Dix milliards d’euros pour l’Ukraine
Volodymyr Zelensky a également indiqué que le déblocage de trois ports majeurs ukrainiens, notamment Odessa, permettrait de mettre sur le marché toute la récolte 2022 de céréales, et que cela générera des bénéfices à hauteur de 10 milliards d’euros, qui abonderont au budget de l’État, et qui permettront de sauver des emplois dans le secteur agricole.
Néanmoins, dans l’entourage du pouvoir, on reste prudent, et ainsi que l’a rappelé Mykhailo Podolyak, un conseiller de Volodymyr Zelensky, il va falloir faire très attention à l’attitude de la Fédération de Russie, partie prenante de cet accord complexe avec la Turquie et les Nations unies. Kiev espère que la Russie ne cherche pas à créer des incidents dans la mise en place de ces corridors maritimes, alors que l’étouffement de l’économie ukrainienne par la mer était un des objectifs majeurs de Moscou.
Objectif de Kiev : destruction de la flotte russe de la mer Noire
Pour autant, cet accord ne signifie pas que l’on peut s’attendre à un apaisement des tensions dans la mer Noire. Car cette entente a été rendue possible par un rééquilibrage de la situation stratégique dans la mer Noire. Grâce aux missiles à longue portée occidentaux, les Ukrainiens ont en effet repris le contrôle de la très stratégique île aux Serpents, à l’embouchure du Danube.
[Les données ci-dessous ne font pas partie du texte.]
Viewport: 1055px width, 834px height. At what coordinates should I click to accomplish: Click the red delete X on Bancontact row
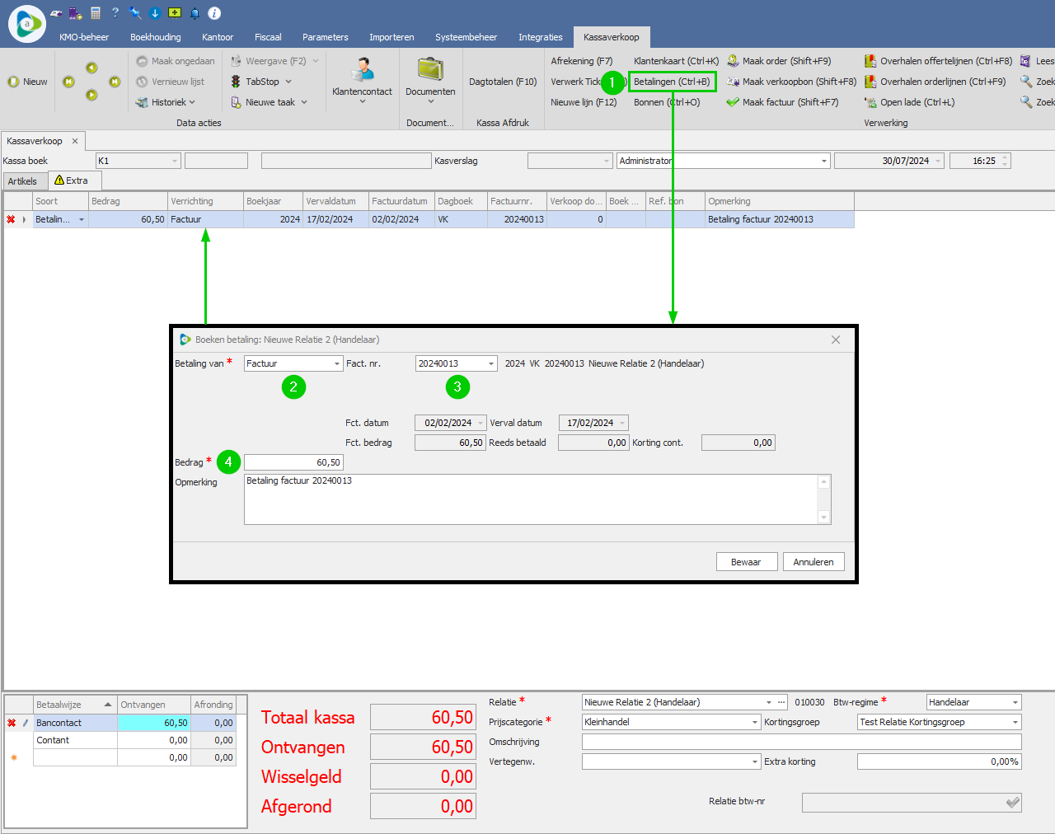coord(12,723)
Les navires de guerre russes ne peuvent plus ainsi s’approcher du littoral d’Odessa sans risquer des frappes punitives ukrainiennes, et il y a trois jours, le vice-ministre de la Défense ukrainien a déclaré que l’objectif de Kiev était ni plus ni moins que la destruction de la flotte russe de la mer Noire.
On évoque désormais une contre-attaque ukrainienne dans le sud, dans la région de Kherson, proche de la Crimée. Si celle-ci intervenait, elle pourrait de nouveau mettre le feu aux poudres sur les eaux de la mer Noire.
L’Union africaine « se félicite » de l’accord d’Istanbul
L’Union africaine (UA) s’est « félicitée » samedi de l’accord signé entre la Russie et l’Ukraine pour débloquer les exportations de céréales, un « développement bienvenu » pour le continent qui fait face à un risque accru de famine. Cet accord est « une réponse » à la visite en juin en Russie du chef de l’État sénégalais Macky Sall, président en exercice de l’UA et du président de la commission de l’UA, le Tchadien Moussa Faki, qui avaient souligné auprès de Vladimir Poutine « l’urgence du retour des céréales d’Ukraine et de Russie sur les marchés mondiaux », ajoute l’organisation dans un communiqué. Dans un tweet, Macky Sall a également félicité les présidents turc Recep Tayyip Erdogan, qui a accueilli les discussions à Istanbul, russe Vladimir Poutine et ukrainien Volodymyr Zelensky pour cet accord. « C’était l’objectif de la mission que j’avais conduite à Sotchi le 3 juin dernier », a-t-il déclaré.